*** Opening of THE INPUT ***
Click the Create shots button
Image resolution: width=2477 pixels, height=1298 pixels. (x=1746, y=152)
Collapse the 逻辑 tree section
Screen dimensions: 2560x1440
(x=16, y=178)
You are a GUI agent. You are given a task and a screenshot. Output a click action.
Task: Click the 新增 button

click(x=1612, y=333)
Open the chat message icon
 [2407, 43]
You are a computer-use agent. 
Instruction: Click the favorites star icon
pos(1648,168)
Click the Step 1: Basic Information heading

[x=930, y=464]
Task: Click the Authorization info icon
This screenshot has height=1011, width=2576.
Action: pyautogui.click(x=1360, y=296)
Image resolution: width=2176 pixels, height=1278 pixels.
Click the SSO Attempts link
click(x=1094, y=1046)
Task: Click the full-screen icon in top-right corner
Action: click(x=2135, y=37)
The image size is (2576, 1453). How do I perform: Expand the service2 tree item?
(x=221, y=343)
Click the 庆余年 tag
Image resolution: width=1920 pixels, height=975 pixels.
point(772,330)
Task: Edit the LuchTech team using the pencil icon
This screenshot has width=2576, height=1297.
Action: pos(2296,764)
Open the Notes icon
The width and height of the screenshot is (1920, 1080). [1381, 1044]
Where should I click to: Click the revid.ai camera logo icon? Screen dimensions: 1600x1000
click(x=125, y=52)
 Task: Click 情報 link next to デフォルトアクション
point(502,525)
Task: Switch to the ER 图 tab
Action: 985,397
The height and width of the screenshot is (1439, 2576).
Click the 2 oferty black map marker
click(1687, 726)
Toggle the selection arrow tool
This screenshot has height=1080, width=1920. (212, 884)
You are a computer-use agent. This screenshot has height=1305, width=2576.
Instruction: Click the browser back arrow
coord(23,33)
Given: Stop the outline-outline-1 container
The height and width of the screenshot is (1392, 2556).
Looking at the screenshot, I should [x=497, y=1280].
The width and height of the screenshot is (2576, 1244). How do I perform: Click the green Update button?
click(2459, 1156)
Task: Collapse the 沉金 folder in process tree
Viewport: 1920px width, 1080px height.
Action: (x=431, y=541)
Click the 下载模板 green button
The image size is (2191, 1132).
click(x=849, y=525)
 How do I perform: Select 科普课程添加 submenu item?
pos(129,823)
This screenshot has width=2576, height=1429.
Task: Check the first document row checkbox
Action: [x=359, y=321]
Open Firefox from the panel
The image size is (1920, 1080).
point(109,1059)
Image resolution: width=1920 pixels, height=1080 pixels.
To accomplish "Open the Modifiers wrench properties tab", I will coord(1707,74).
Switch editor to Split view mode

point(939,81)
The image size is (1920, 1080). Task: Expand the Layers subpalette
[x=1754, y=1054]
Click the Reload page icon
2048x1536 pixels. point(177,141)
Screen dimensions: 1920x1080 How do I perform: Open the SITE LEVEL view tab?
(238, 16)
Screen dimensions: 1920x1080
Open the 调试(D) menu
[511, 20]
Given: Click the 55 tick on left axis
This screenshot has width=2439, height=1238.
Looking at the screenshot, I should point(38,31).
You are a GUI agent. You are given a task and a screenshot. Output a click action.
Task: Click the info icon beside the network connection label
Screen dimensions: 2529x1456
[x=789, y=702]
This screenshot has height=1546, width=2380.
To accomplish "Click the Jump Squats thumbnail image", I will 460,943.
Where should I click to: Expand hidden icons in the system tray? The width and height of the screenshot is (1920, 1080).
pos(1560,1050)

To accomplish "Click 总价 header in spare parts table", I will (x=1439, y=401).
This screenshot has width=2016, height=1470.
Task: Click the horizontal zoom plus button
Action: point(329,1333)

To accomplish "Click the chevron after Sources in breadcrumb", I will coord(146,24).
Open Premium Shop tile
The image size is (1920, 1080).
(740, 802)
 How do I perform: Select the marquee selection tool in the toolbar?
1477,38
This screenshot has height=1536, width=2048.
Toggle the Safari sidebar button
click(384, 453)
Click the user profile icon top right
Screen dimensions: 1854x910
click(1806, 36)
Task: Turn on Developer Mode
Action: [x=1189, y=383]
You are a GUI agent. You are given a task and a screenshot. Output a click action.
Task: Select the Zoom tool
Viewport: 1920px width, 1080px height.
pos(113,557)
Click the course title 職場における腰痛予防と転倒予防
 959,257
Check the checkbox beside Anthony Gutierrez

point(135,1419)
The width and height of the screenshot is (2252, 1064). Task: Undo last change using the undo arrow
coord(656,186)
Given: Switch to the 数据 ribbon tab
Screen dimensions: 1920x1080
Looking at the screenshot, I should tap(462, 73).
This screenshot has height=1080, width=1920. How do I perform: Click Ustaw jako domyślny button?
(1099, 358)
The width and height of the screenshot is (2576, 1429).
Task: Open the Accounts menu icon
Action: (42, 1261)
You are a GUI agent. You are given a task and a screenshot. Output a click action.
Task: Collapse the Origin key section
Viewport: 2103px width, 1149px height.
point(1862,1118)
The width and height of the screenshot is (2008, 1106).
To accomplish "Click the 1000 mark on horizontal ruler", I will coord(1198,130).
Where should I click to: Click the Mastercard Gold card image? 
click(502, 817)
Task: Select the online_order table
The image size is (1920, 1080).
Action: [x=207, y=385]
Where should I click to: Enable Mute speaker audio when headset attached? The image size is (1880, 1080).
*** Close of THE INPUT ***
● **TASK OBJECTIVE**
For each line above that contains "section", make a copy.

● **ANSWER TO THE EXERCISE**
Collapse the 逻辑 tree section
Task: Collapse the Origin key section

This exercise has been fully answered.